The Clermont soon after sailed for Albany, her departure having been announced in the newspapers as a grand and unequalled curiosity. "She excited," says Colden, in his Life of Fulton, "the astonishment of the inhabitants of the shores of the Hudson, many of whom had not heard even of an engine, much less of a steamboat. There were many descriptions of the effects of her first appearance upon the people of the bank of the river: some of these were ridiculous, but some of them were of such a character as nothing but an object of real grandeur could have excited. She was described, by some who had indistinctly seen her passing in the night, as a monster moving on the waters, defying the winds and tide, and breathing flames and smoke. She had the most terrific appearance from other vessels which were navigating the river when she was making her passage. The first steamboat—as others yet do—used dry pine wood for fuel, which sends forth a column of ignited vapor many feet above the flue, and whenever the fire is stirred a galaxy of sparks fly off, and in the night have a very brilliant and beautiful appearance. This uncommon light first attracted the attention of the crews of other vessels. Notwithstanding the wind and tide, which were adverse to its approach, they saw with astonishment that it was rapidly coming toward them; and when it came so near that the noise of the machinery and paddles was heard, the crews—if what was said in the newspapers of the time be true—in some instances shrunk beneath their decks from the terrific sight and left their vessels to go on shore, whilst others prostrated themselves and besought Providence to protect them from the approaches of the horrible monster which was marching on the tide and lighting its path by the fires which it vomited."

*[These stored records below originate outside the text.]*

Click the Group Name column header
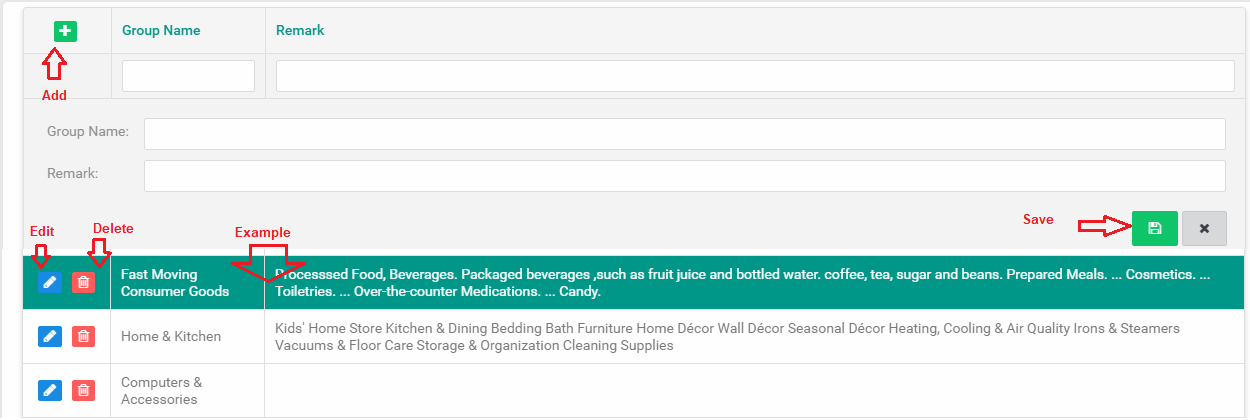This screenshot has width=1250, height=420. 161,31
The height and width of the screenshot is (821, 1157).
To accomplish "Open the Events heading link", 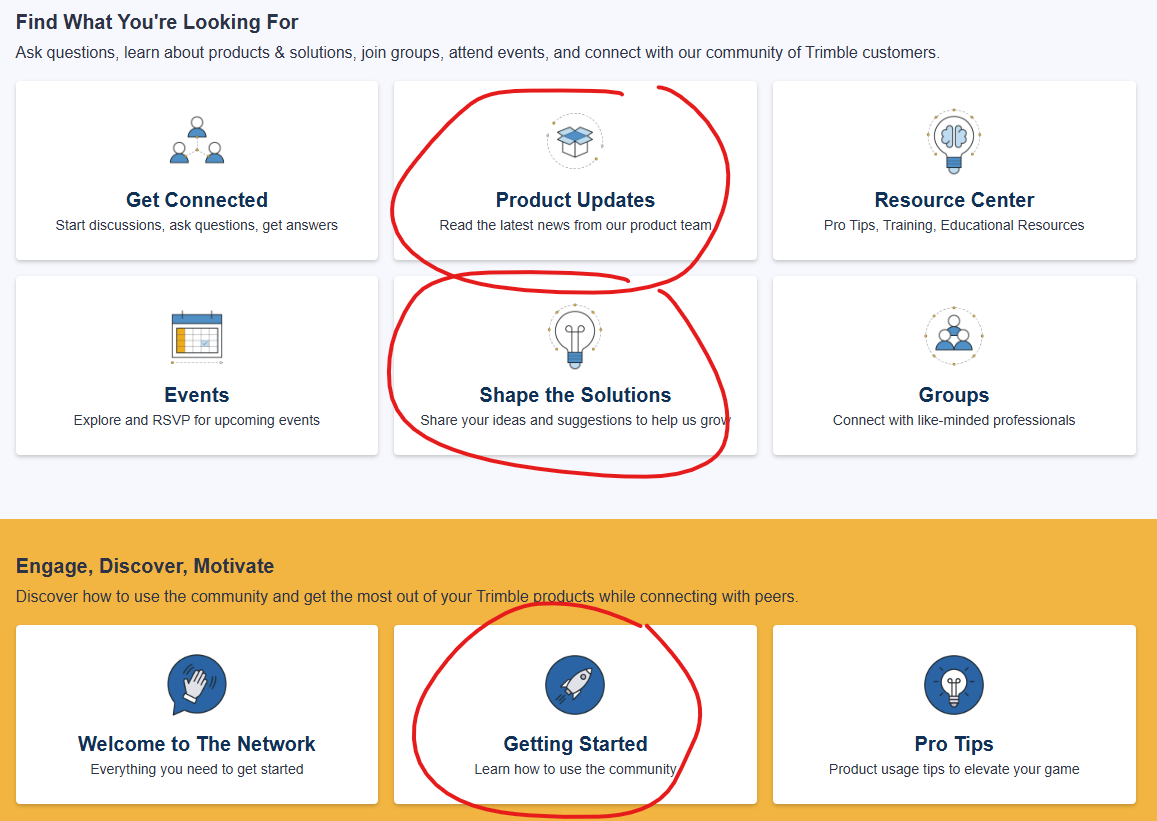I will point(197,395).
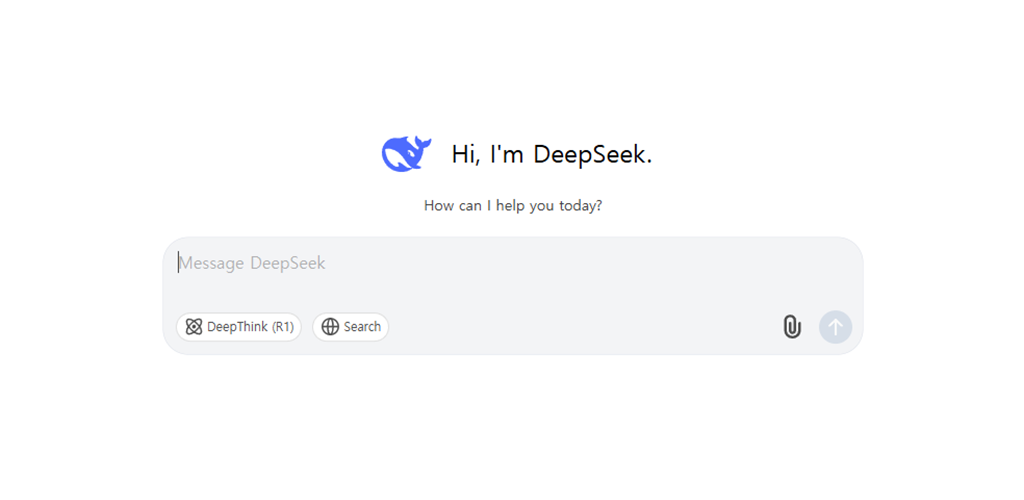1024x500 pixels.
Task: Click "How can I help you today?" text
Action: [512, 206]
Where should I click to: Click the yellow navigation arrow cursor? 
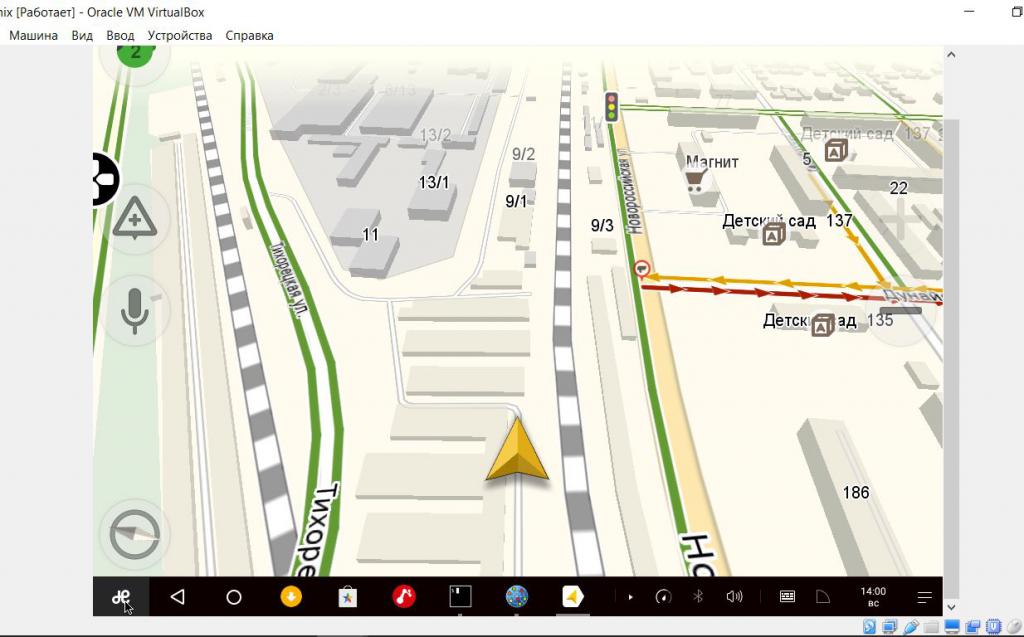coord(517,451)
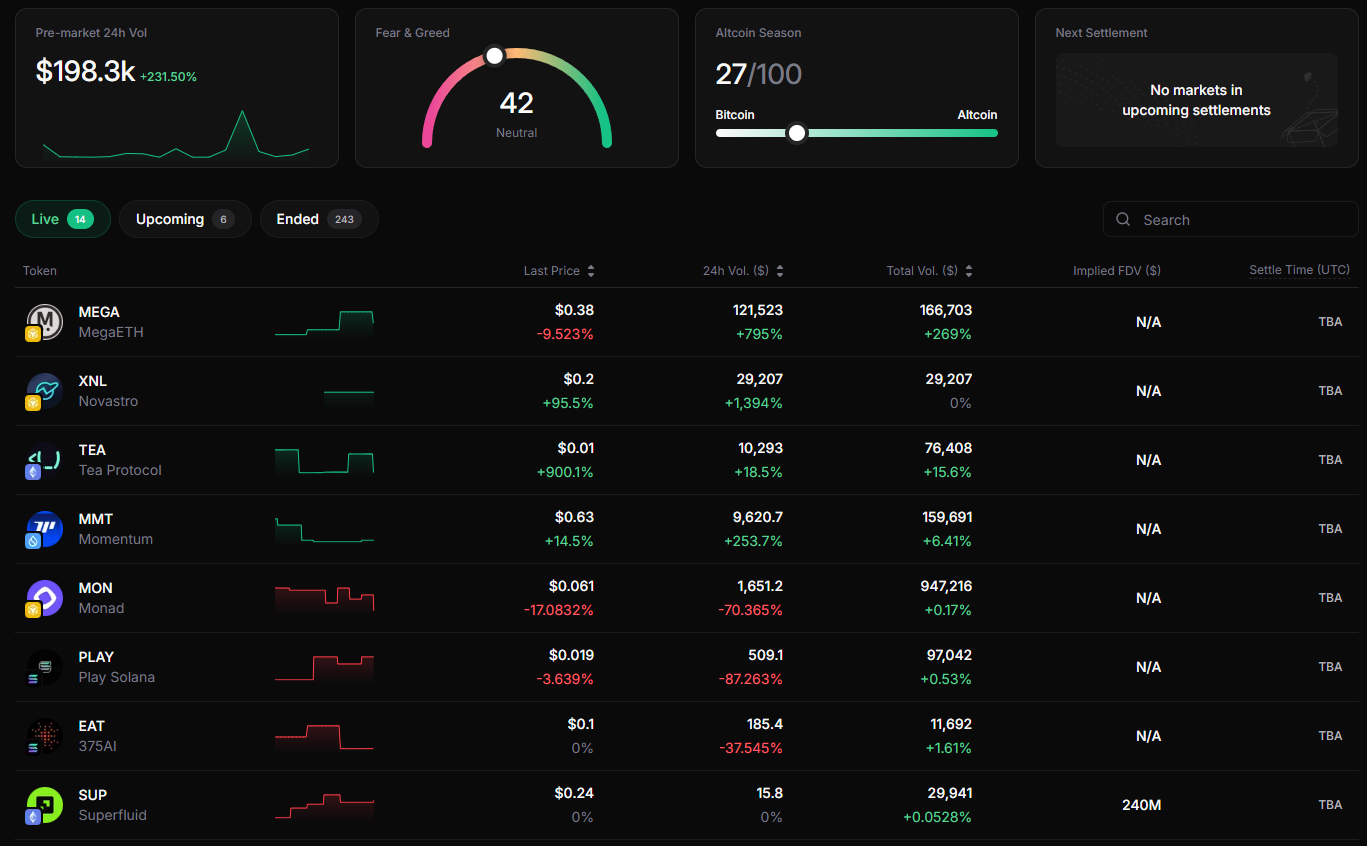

Fulton himself wrote the following account of the trip up the river and back, and published it in the American Citizen:—"I left New York on Monday at one o'clock, and arrived at Clermont, the seat of Chancellor Livingston, at one o'clock on Tuesday: time, twenty-four hours; distance, one hundred and ten miles. On Wednesday, I departed from the chancellor's at nine in the morning, and arrived at Albany at five in the afternoon: time, eight hours; distance, forty miles. The sum is one hundred and fifty miles in thirty-two hours,—equal to near five miles an hour.

"On Thursday, at nine o'clock in the morning, I left Albany, and arrived at the chancellor's at six in the evening: I started from thence at seven, and arrived at New York at four in the afternoon; time, thirty hours; space run through, one hundred and fifty miles,—equal to five miles an hour. Throughout my whole way, both going and returning, the wind was ahead: no advantage could be derived from my sail: the whole has therefore been performed by the power of the steam-engine."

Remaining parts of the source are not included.